- Location: Archer County, Texas
- Coordinates: 33°39′40″N 098°46′34″W﻿ / ﻿33.66111°N 98.77611°W
- Lake type: reservoir
- Basin countries: United States
- Surface area: 6,200 acres (2,500 ha)

= Lake Kickapoo =

Lake Kickapoo is a reservoir located on the North Fork Little Wichita River in the Red River Basin of Archer County, Texas. It is neighbored by Archer City, Texas (population of 1,834) and Wichita Falls, Texas (population of 104,553) which reside within the Central Great Plains ecoregion.

== Hydrology ==
Lake Kickapoo reservoir was created by the impoundment of North Fork Little Wichita River, its only in-flow tributary, in 1946. The out-flow tributaries are Kickapoo Creek, Brier Creek, and Slippery Creek. It has a mean water level of 1,038 feet, surface area of 4,312 acres, and elevation of 1,060 feet above sea level as of 2022. The storage capacity, as of October 29, 2022, is 51,596 acre-feet with a maximum capacity of 86,345 acre-feet. The reservoir storage has steadily dropped by 293 acre-feet/year since 1945 when it had a total capacity of 106,000 acre-feet, due to increasing drought events in the region.

== Ecoregion ==
Lake Kickapoo resides within the Broken Red Plains subdivision of the Central Great Plains ecoregion. The Broken Red Plains ecoregion is defined by red clay and sandy soils, with irregular sandstone and shrub-covered surface of the even more specific Wichita Formation ecoregion. It is predominantly grass-/shrublands with plant species like Texas wintergrass, blue grama, buffalograss, sand bluestem, etc. The riparian vegetation includes species such as cedar elm trees, pecan trees, black willow trees, and tobosa grass. This region has an annual precipitation of 30 inches and mean air temperature of 41 degrees Fahrenheit in January and 84 degrees Fahrenheit in July.

== Uses ==

=== Water supply ===
The construction of Lake Kickapoo Dam began in January 1945 and was completed on December 15, 1945. However, the deliberate impoundment of the North Fork Little Wichita River, a tributary of the Red River, did not occur until February 1, 1946. Lake Kickapoo Dam is classified as earth-fill embankment dam with a length of 8,200 feet (including spillway) and height of 62 feet.
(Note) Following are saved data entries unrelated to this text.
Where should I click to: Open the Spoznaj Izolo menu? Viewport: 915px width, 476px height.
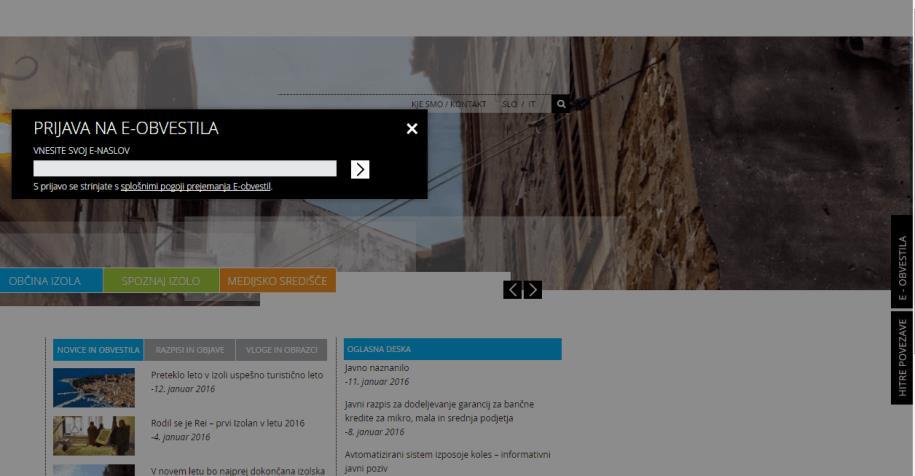[161, 281]
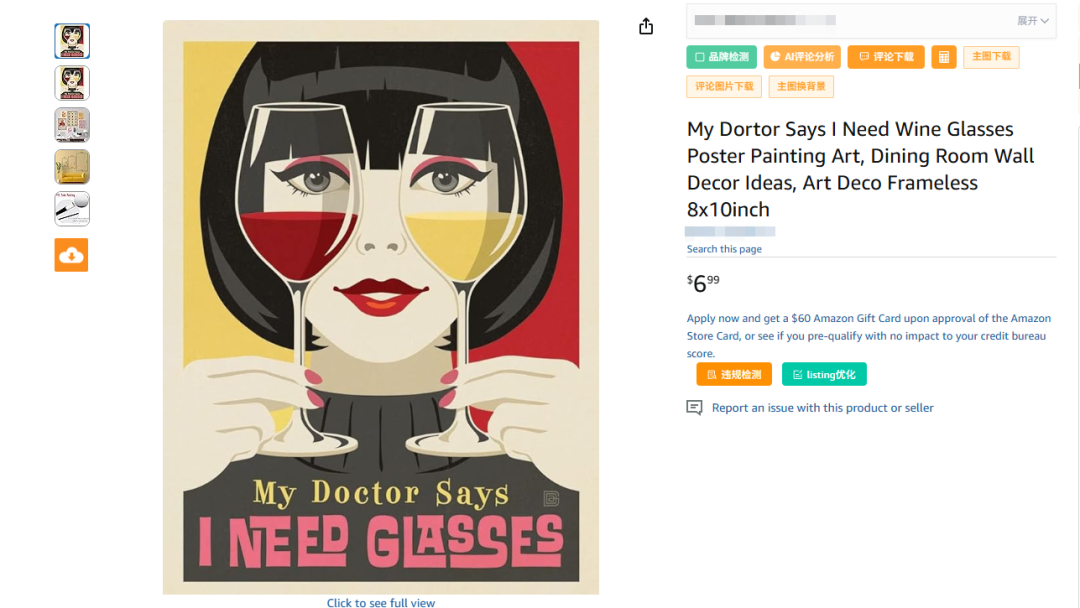Open the listing优化 optimization tool
The height and width of the screenshot is (608, 1080).
coord(824,374)

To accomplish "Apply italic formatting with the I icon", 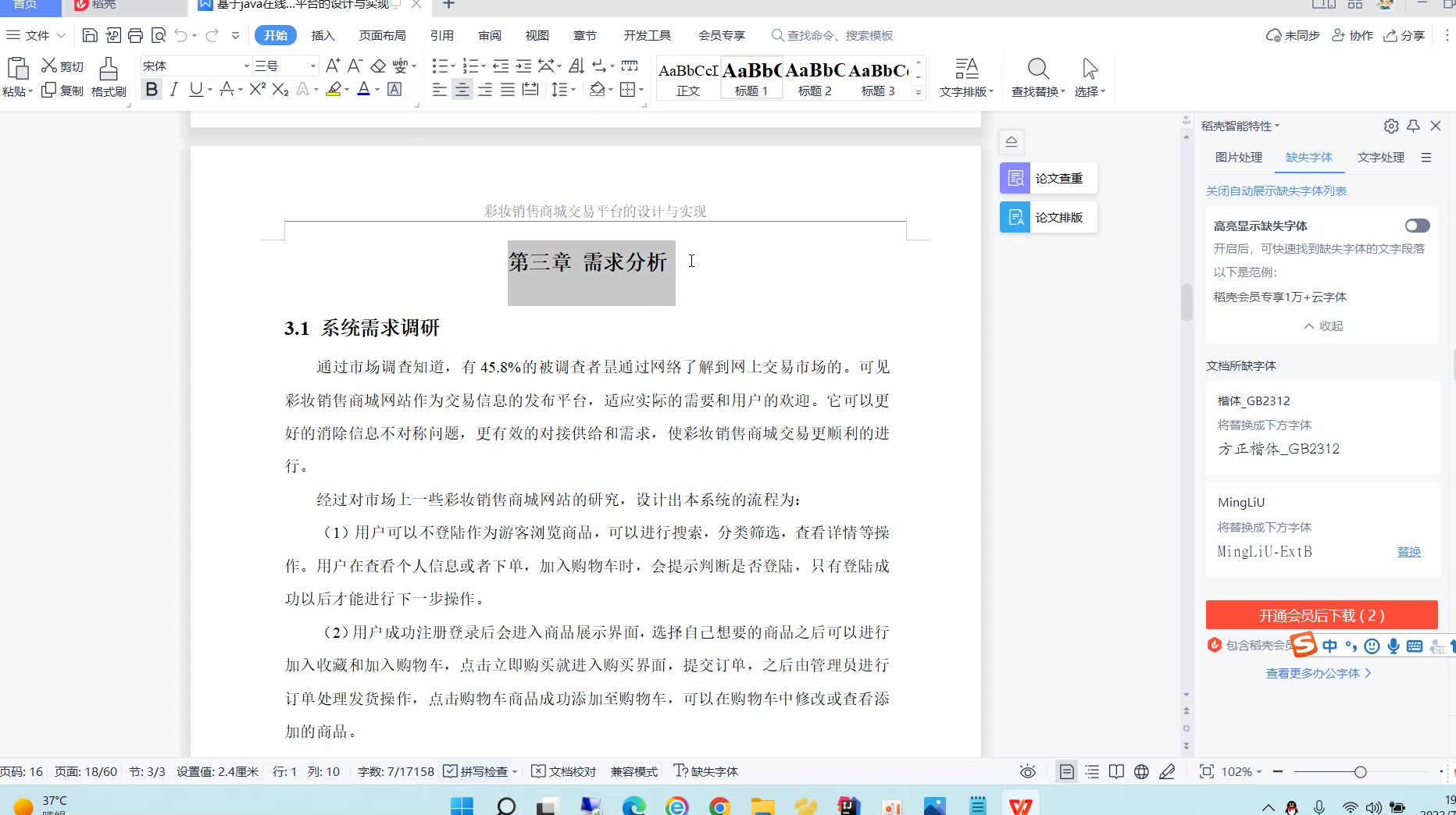I will point(173,90).
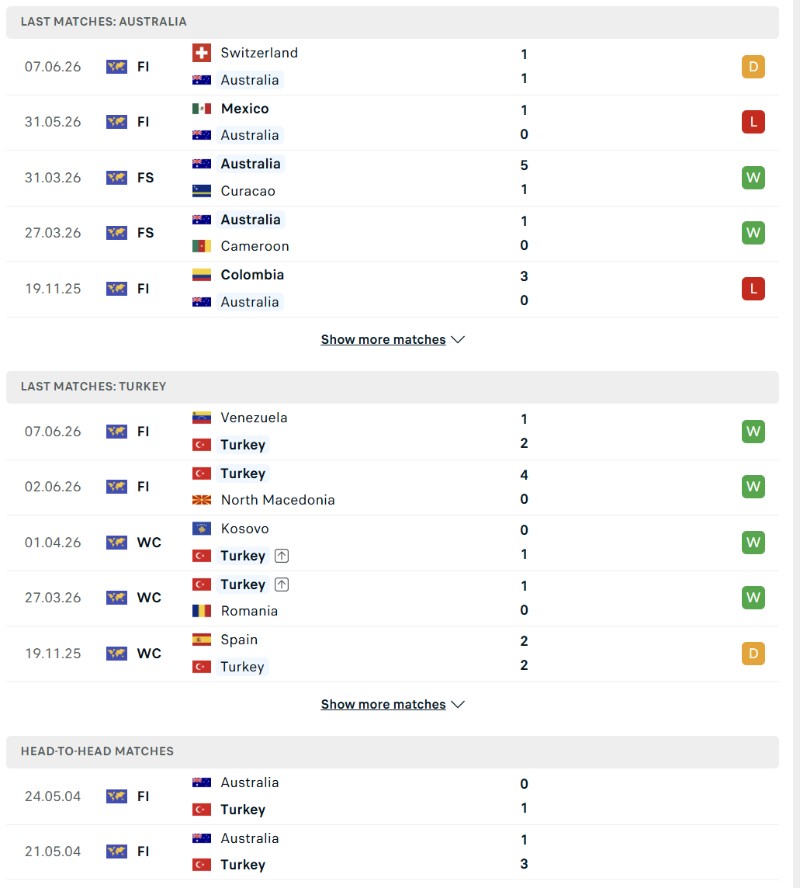This screenshot has width=800, height=888.
Task: Click the chevron next to Turkey's Show more matches
Action: [458, 704]
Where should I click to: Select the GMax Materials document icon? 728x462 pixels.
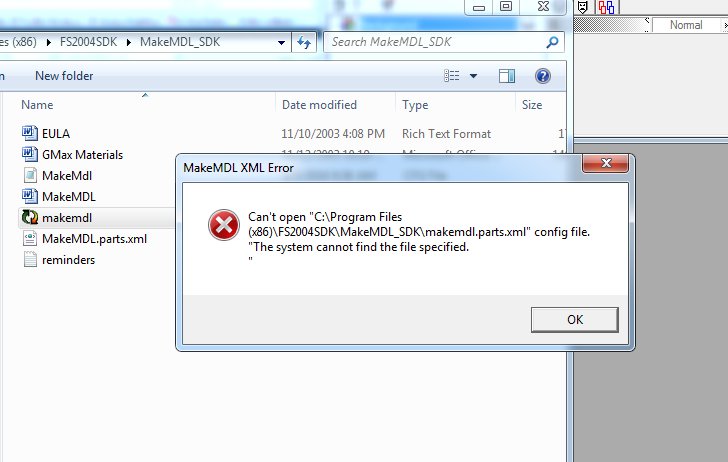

This dam's maximum design water surface has the capability to reach 1,060 feet above sea level but has been experiencing much lower levels due to recent droughts in the area. The dam's uncontrolled spillway is classified as ogee concrete and has a crest elevation of 1,045 feet above sea level. Lake Kickapoo reservoir is owned by the city of Wichita Falls and operated for the continued use as a water supply. Although it is owned by the city of Wichita Falls, the dam is regulated by the government entity Texas Commission on Environmental Quality.
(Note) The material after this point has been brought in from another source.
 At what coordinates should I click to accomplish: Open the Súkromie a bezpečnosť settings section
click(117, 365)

=== U.S. Naval Space Surveillance ===
One of the nine Air Force Space Surveillance System (formerly NAVSPASUR) sites is located at Lake Kickapoo (33°32.764′N 98°45.763′W). Lake Kickapoo Field Station is one of three transmitter sites of the southern surveillance network, which is operated by the U.S. Naval Command. The purpose of these stations is to maintain an electromagnetic fence that has the capability to identify objects as far as 15,000 nmi. The Lake Kickapoo field station was constructed in 1951 to fill a gap in the surveillance fence. It is considered unique due to its transmitting power of 560 kilowatts via the combination of commercial FM and TV power unit frequencies.

== Recreation ==

=== Sports fishing ===
The main source of recreation for Lake Kickapoo is sports fishing. The reservoir contains sports fish species, such as Blue catfish (abundant), Channel catfish, Flathead catfish, White Bass (abundant), Largemouth Bass, and White Crappie (declining in abundance). These fish species are supported by prey fish, such as Gizzard shad (abundant) and Bluegill (decreased abundance).

Management plans have been enacted to support the genetic diversity of Largemouth Bass due to this species designation as a source for Texas Parks and Wildlife Department hatchery brood stock program. This is due to the decline in habitat for spawning and nursery areas via decreased water elevation.

== History ==

=== Namesake ===
The name was derived from the Native American Kickapoo tribe that was native to that area along with the nearby inflow stream, Kickapoo Creek.

=== Land use ===
There is an elevated abundance of honey mesquite in the Broken Red Plains that has been associated with the 19th century cattle drives and subsequent grazing pressure via land use.

=== Dam ===
Lake Kickapoo Dam was designed by F. M. Rugeley and A. J. Gates.